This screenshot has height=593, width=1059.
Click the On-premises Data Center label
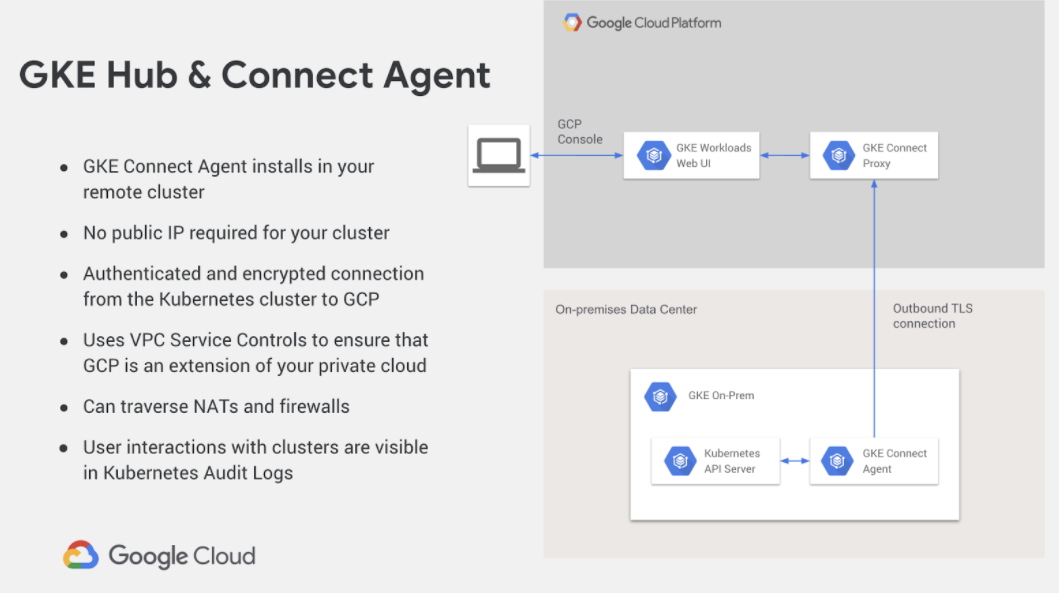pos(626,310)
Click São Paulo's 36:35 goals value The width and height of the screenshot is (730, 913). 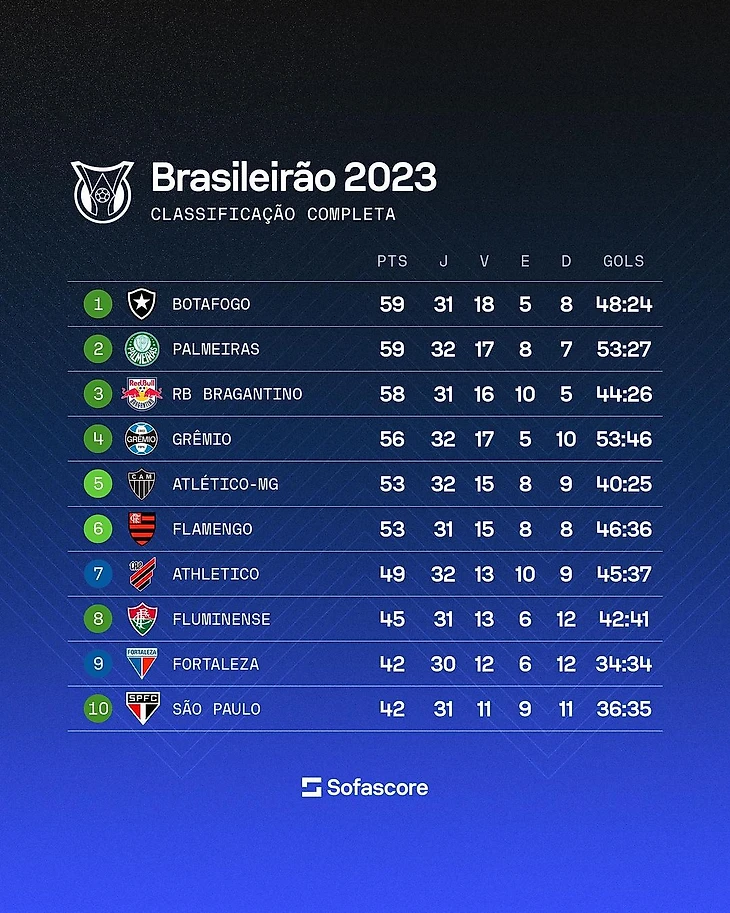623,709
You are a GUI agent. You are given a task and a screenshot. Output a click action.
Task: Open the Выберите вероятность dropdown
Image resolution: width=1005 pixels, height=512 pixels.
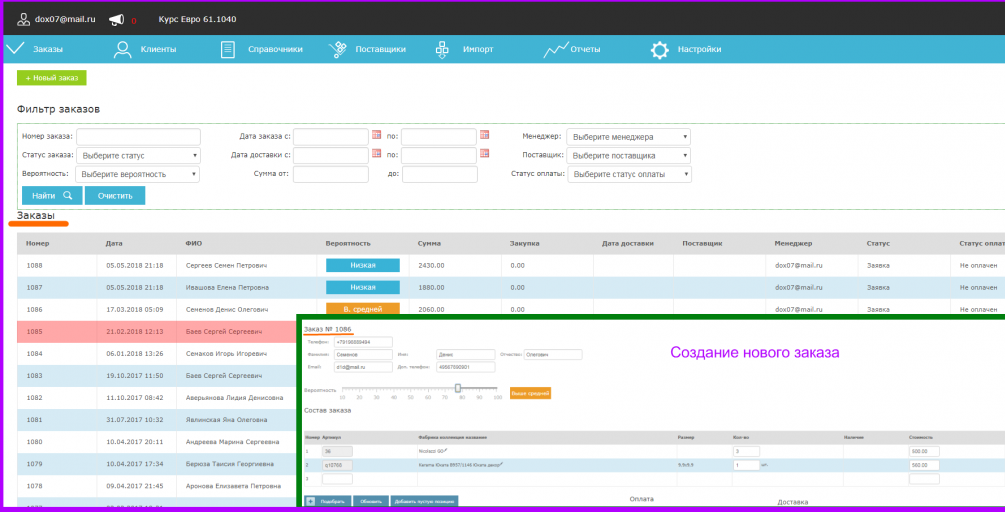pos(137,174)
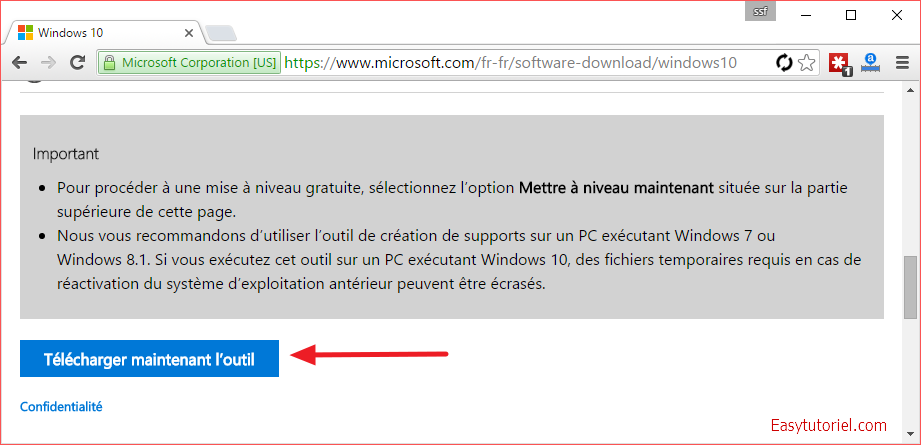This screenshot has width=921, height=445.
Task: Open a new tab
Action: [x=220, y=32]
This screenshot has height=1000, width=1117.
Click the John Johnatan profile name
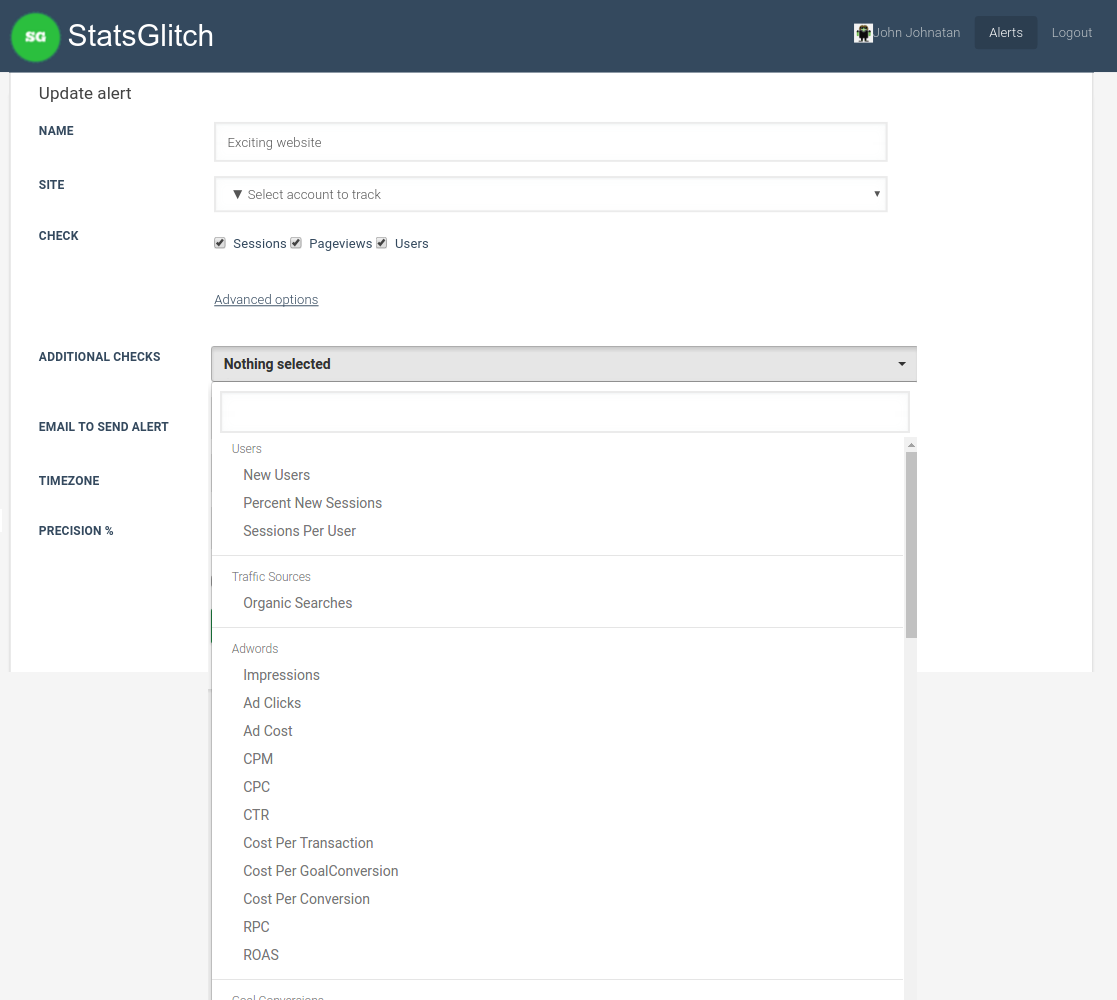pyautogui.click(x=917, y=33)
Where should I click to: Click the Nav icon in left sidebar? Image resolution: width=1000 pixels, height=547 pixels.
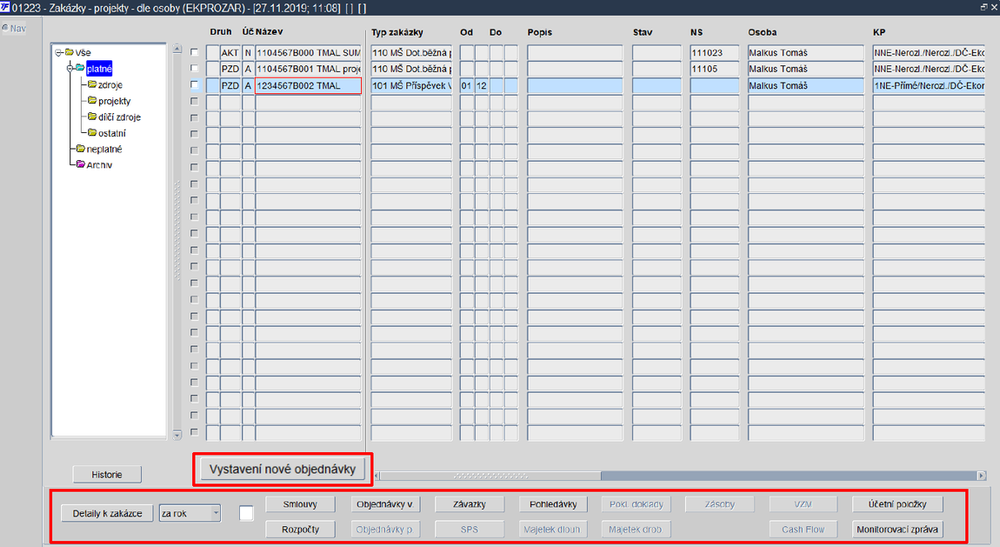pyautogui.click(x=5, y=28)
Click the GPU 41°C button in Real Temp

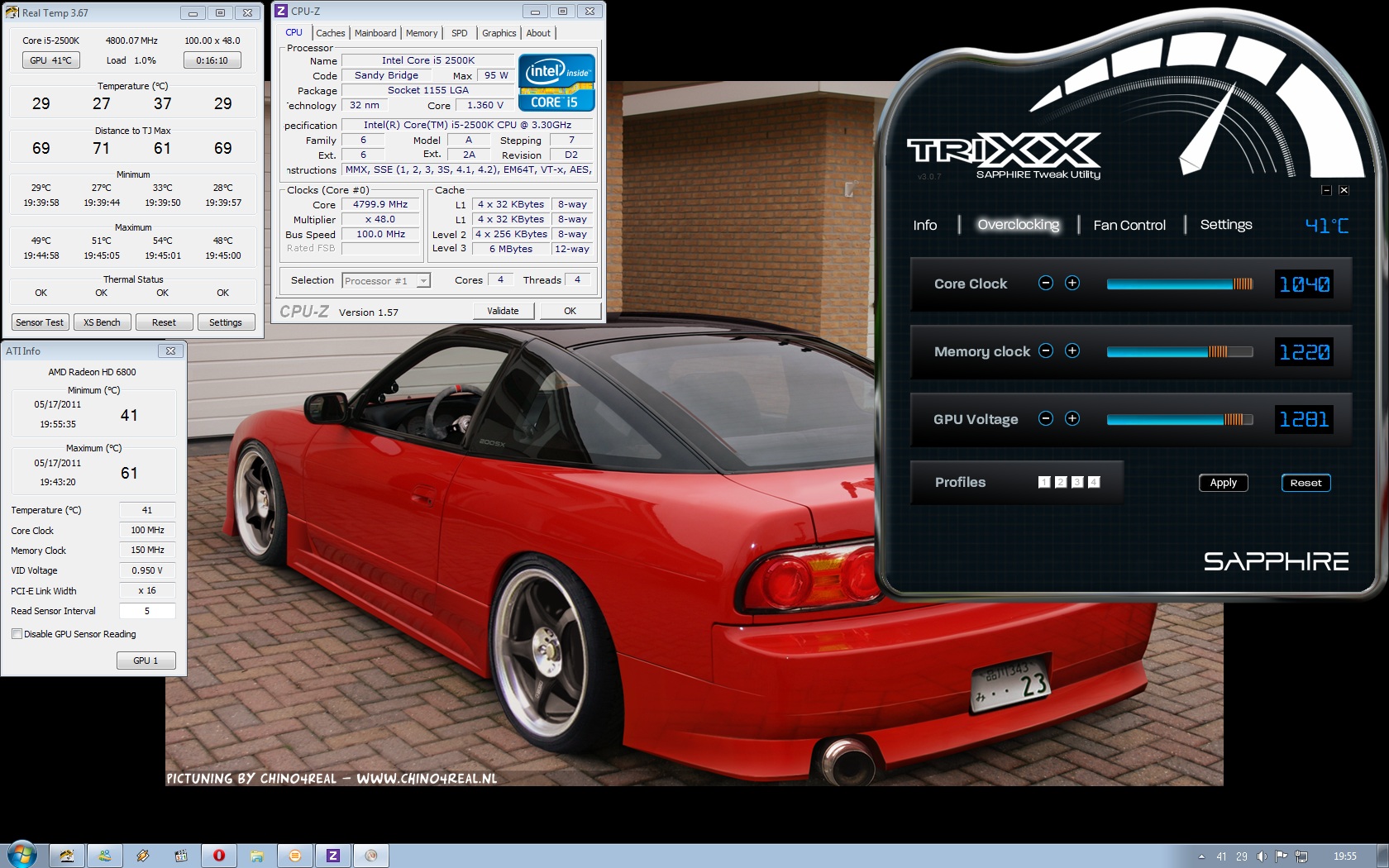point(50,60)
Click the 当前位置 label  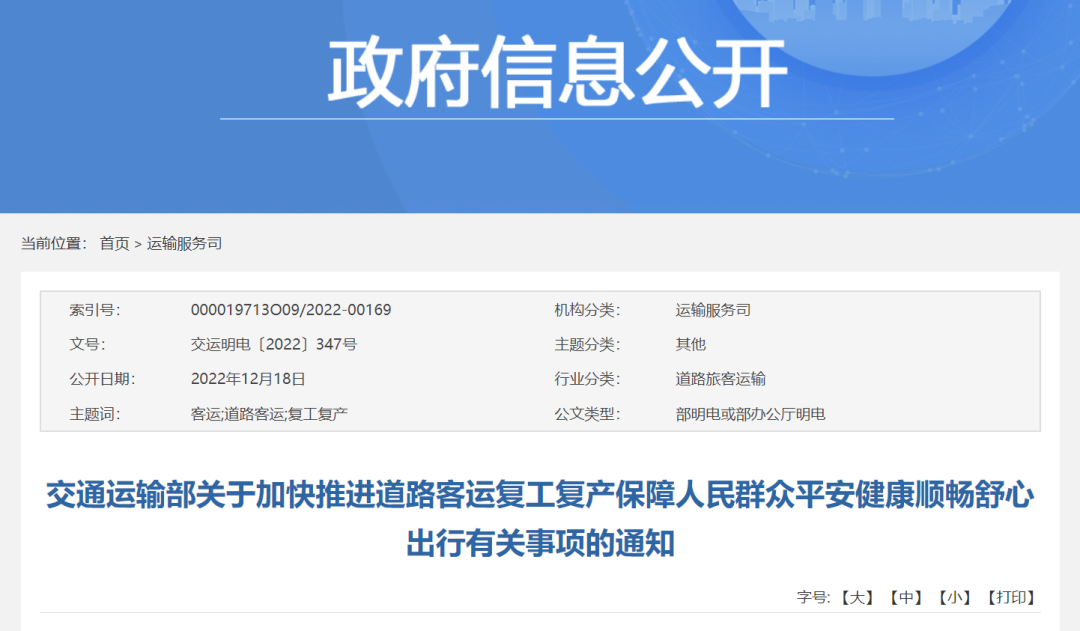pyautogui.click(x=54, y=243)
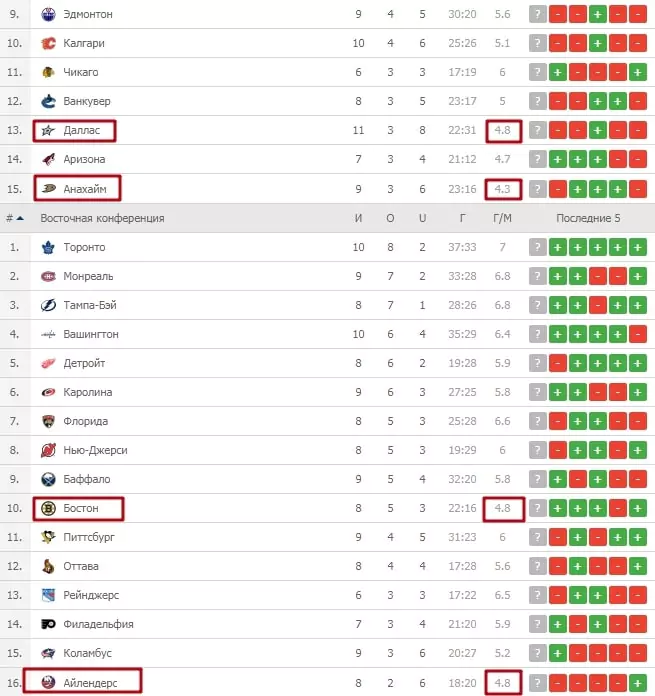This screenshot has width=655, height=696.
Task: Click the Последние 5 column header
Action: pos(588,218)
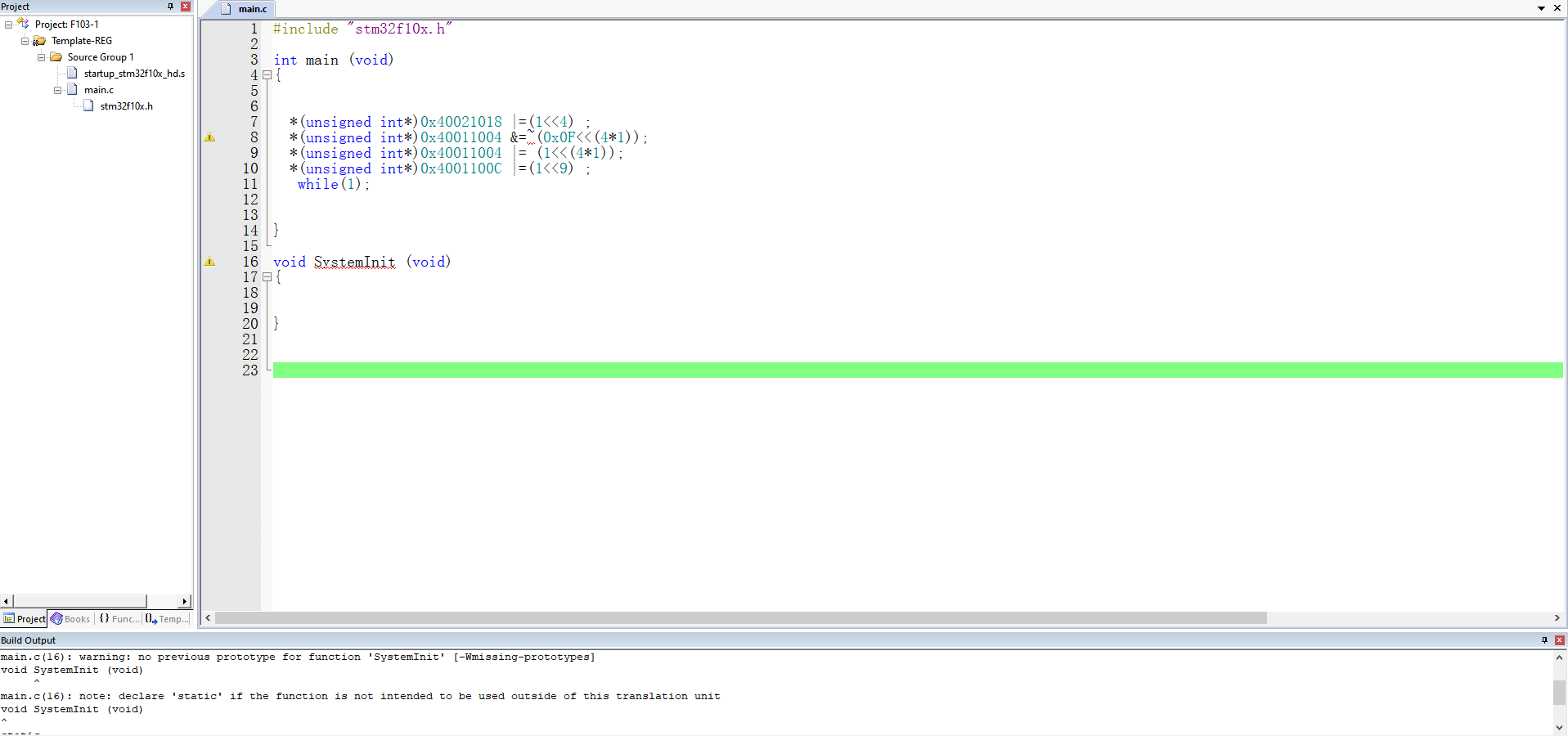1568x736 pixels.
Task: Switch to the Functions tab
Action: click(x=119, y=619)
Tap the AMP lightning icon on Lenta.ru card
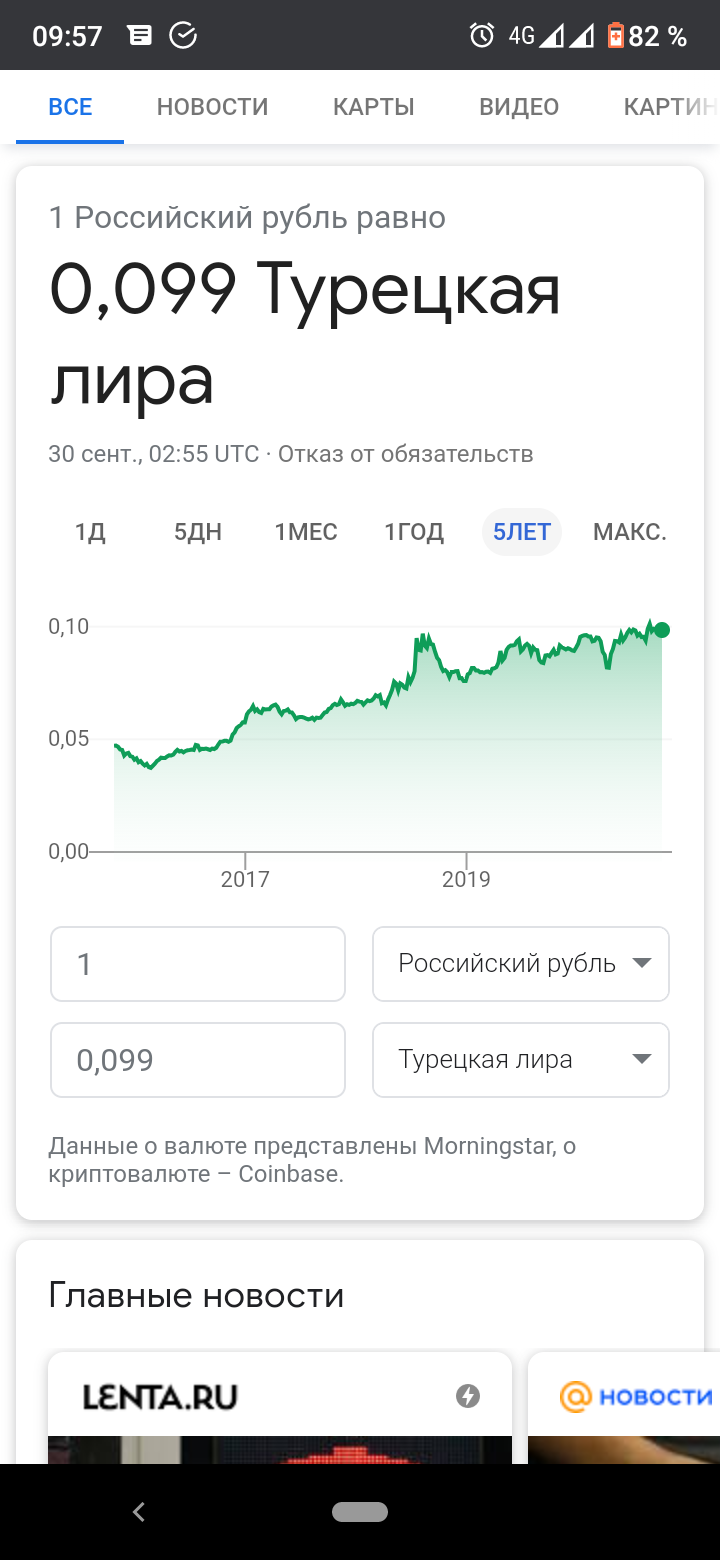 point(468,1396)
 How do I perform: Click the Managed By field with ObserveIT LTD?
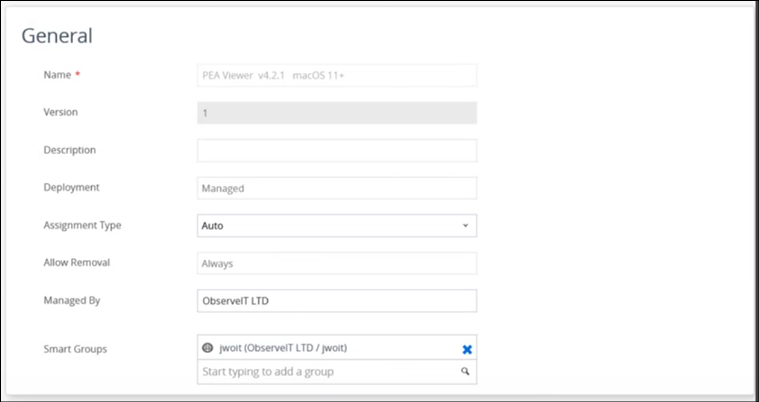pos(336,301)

**Instructions for the task**
Retype exactly the lines above, starting at the line containing "How do I perform: Click" and ending with the last line, both included; leave out the pictures.

**Solution for this problem**
 How do I perform: Click the Managed By field with ObserveIT LTD?
pos(336,301)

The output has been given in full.